**Excerpt:**
##########

The Python and Rust implementations were run on the full dataset of 143,000 records to see how the performance scales to realistic sizes of data. The results are shown in the table below.

RecordsPython (sec)Rust (sec)Speedup factor
143,00013.53.44x

As mentioned at the start of this post, the Rust code using Rayon is about 4x faster than the Python code. This speedup would likely increase as the number of records increases. The difference can be explained by the fact that Rayon allows for easy parallelization at multiple stages of the pipeline, and that it uses work-stealing to distribute the work across multiple CPU cores, ensuring the most threads are kept utilized with minimum communication overhead.

Python’s ProcessPoolExecutor does exploit multiple cores, but not as efficiently, and each batch is processed sequentially. In addition, pure-Python objects are passed around at each stage, which adds to the overhead while not utilizing the cores to their fullest potential.

Analysis#

It would be a shame to have done all this work without analyzing the results! Let’s quickly load the processed data into a Polars DataFrame and then calculate some statistics.

Total articles#

The results from the three CSV files can be combined into a single DataFrame in Polars. The Python code is shown below (note that the same can also be done through Polars’ Rust API).

import polars as pl

def get_result() -> pl.DataFrame:
    articles1 = pl.read_csv("../data/articles1_processed.csv")

##########

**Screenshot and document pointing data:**

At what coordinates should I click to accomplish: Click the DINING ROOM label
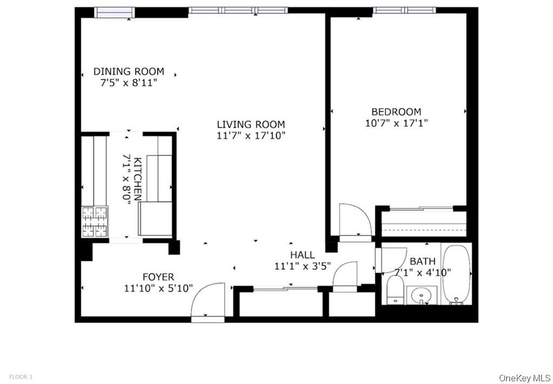coord(129,71)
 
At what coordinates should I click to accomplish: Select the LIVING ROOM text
coord(251,124)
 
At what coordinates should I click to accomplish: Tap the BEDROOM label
coord(396,112)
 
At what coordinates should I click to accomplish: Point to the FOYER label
coord(158,278)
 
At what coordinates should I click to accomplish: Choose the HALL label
coord(302,255)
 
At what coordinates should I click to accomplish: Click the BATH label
coord(422,261)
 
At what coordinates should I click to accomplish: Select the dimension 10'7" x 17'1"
coord(396,123)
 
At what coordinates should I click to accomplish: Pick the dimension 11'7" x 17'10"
coord(251,136)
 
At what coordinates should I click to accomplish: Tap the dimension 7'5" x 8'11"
coord(129,83)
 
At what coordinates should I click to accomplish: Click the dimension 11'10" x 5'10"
coord(158,288)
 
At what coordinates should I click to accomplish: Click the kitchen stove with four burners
coord(95,222)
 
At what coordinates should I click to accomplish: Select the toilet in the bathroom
coord(395,291)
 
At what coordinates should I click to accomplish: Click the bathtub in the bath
coord(457,274)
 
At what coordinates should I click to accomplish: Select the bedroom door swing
coord(354,220)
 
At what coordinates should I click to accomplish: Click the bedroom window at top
coord(404,10)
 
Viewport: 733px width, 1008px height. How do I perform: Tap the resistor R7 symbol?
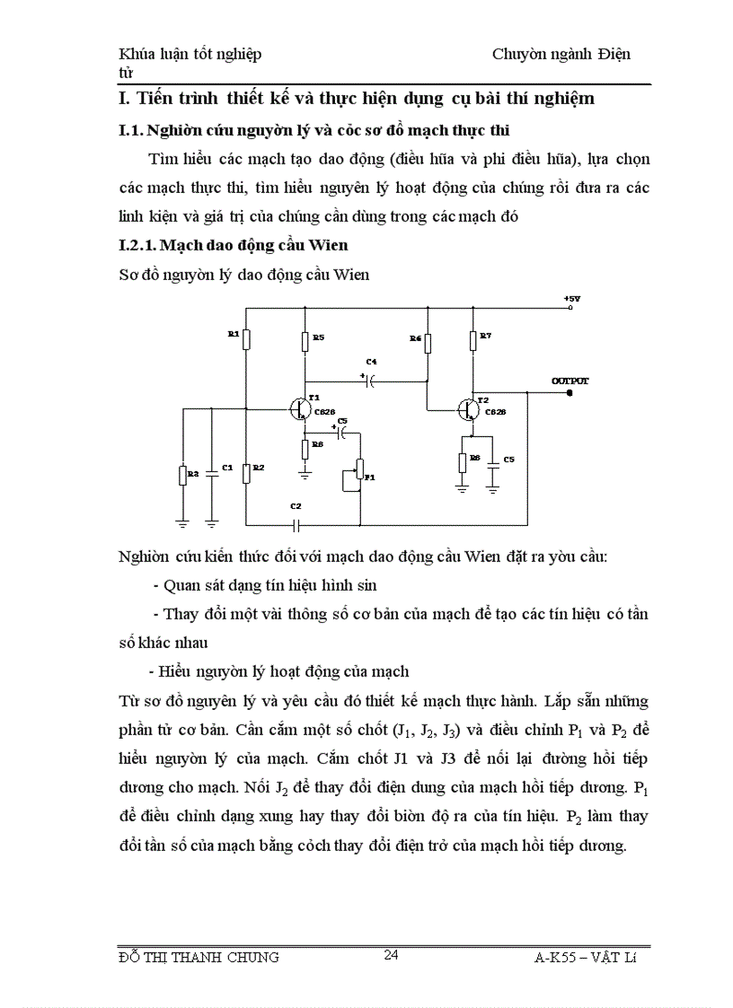click(x=472, y=339)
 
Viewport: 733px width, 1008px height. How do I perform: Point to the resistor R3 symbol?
click(x=183, y=475)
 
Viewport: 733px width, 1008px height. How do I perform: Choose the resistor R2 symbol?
click(x=246, y=471)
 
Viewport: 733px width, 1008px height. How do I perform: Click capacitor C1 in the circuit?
click(x=212, y=469)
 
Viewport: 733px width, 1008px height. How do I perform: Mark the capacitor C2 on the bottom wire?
click(x=296, y=524)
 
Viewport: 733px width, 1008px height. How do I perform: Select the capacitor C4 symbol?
click(x=368, y=380)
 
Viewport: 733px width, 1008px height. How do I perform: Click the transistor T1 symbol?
click(x=299, y=408)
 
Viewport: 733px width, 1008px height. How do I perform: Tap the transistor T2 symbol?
click(x=466, y=408)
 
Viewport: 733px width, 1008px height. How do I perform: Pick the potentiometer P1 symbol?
click(x=359, y=469)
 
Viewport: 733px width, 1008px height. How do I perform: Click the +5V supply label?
click(x=572, y=298)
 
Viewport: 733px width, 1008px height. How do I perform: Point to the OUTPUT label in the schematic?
click(x=570, y=381)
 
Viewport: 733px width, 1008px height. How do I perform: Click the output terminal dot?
click(x=570, y=392)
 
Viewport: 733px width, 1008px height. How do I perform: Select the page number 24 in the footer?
click(x=391, y=954)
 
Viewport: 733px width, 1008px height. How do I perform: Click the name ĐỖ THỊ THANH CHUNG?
click(x=199, y=956)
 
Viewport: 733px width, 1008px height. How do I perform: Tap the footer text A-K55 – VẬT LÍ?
click(x=584, y=957)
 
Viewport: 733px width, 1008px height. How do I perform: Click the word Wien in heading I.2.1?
click(x=329, y=244)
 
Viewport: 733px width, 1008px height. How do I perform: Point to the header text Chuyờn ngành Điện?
click(x=561, y=54)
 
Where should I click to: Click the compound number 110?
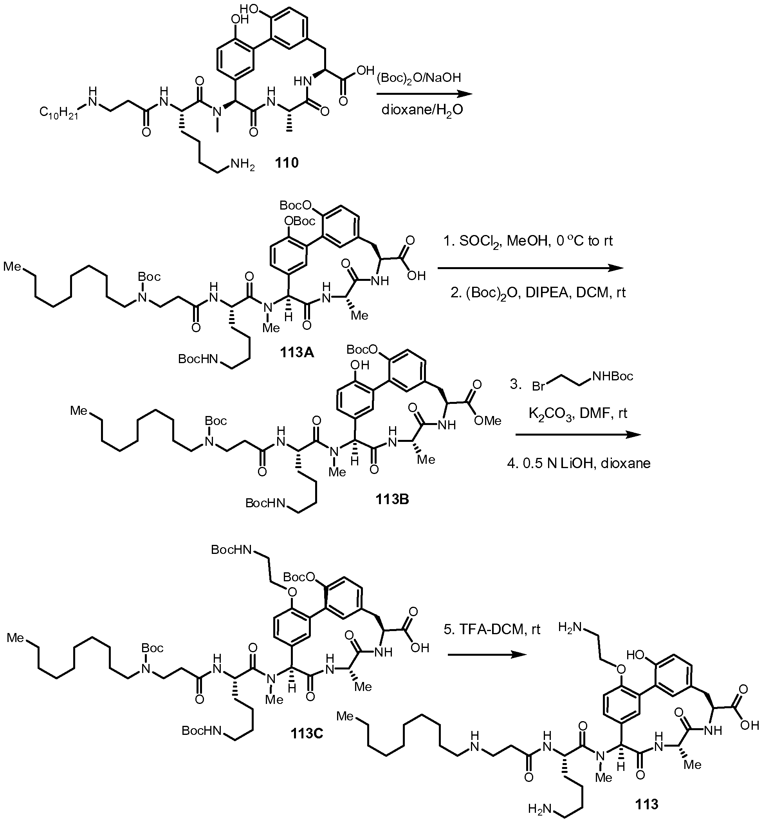(x=287, y=163)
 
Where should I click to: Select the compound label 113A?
(x=297, y=352)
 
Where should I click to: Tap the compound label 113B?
(x=392, y=499)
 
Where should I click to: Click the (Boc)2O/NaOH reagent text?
(x=418, y=78)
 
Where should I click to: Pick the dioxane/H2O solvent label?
(x=422, y=110)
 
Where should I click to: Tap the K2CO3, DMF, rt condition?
(x=578, y=413)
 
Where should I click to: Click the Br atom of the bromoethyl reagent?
(x=538, y=387)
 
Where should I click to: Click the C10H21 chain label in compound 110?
(x=59, y=112)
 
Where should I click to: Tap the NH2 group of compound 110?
(x=242, y=165)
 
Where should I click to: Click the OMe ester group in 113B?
(x=488, y=421)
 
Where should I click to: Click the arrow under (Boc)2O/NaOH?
(x=424, y=94)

##########

**Required tasks:**
a. In the Rust and Python speed excerpt, starting at "As mentioned at" and ending at "their fullest potential.", copy the passage with "ProcessPoolExecutor" swapped for "ThreadPoolExecutor".
b. Rewrite the records starting at the line containing "Where should I click to: Tap the K2CO3, DMF, rt" and ending at the last line of the records, keeping the requests and adding 139 to every coordinate in the answers.
The text and the records have no connection to each other.

**Answers to the tasks:**
a.
As mentioned at the start of this post, the Rust code using Rayon is about 4x faster than the Python code. This speedup would likely increase as the number of records increases. The difference can be explained by the fact that Rayon allows for easy parallelization at multiple stages of the pipeline, and that it uses work-stealing to distribute the work across multiple CPU cores, ensuring the most threads are kept utilized with minimum communication overhead.

Python’s ThreadPoolExecutor does exploit multiple cores, but not as efficiently, and each batch is processed sequentially. In addition, pure-Python objects are passed around at each stage, which adds to the overhead while not utilizing the cores to their fullest potential.

b.
Where should I click to: Tap the K2CO3, DMF, rt condition?
(x=717, y=552)
 
Where should I click to: Click the Br atom of the bromoethyl reagent?
(x=677, y=526)
 
Where should I click to: Click the C10H21 chain label in compound 110?
(x=198, y=251)
 
Where should I click to: Tap the NH2 group of compound 110?
(x=381, y=304)
 
Where should I click to: Click the OMe ester group in 113B?
(x=627, y=560)
 
Where should I click to: Click the arrow under (Boc)2O/NaOH?
(x=563, y=233)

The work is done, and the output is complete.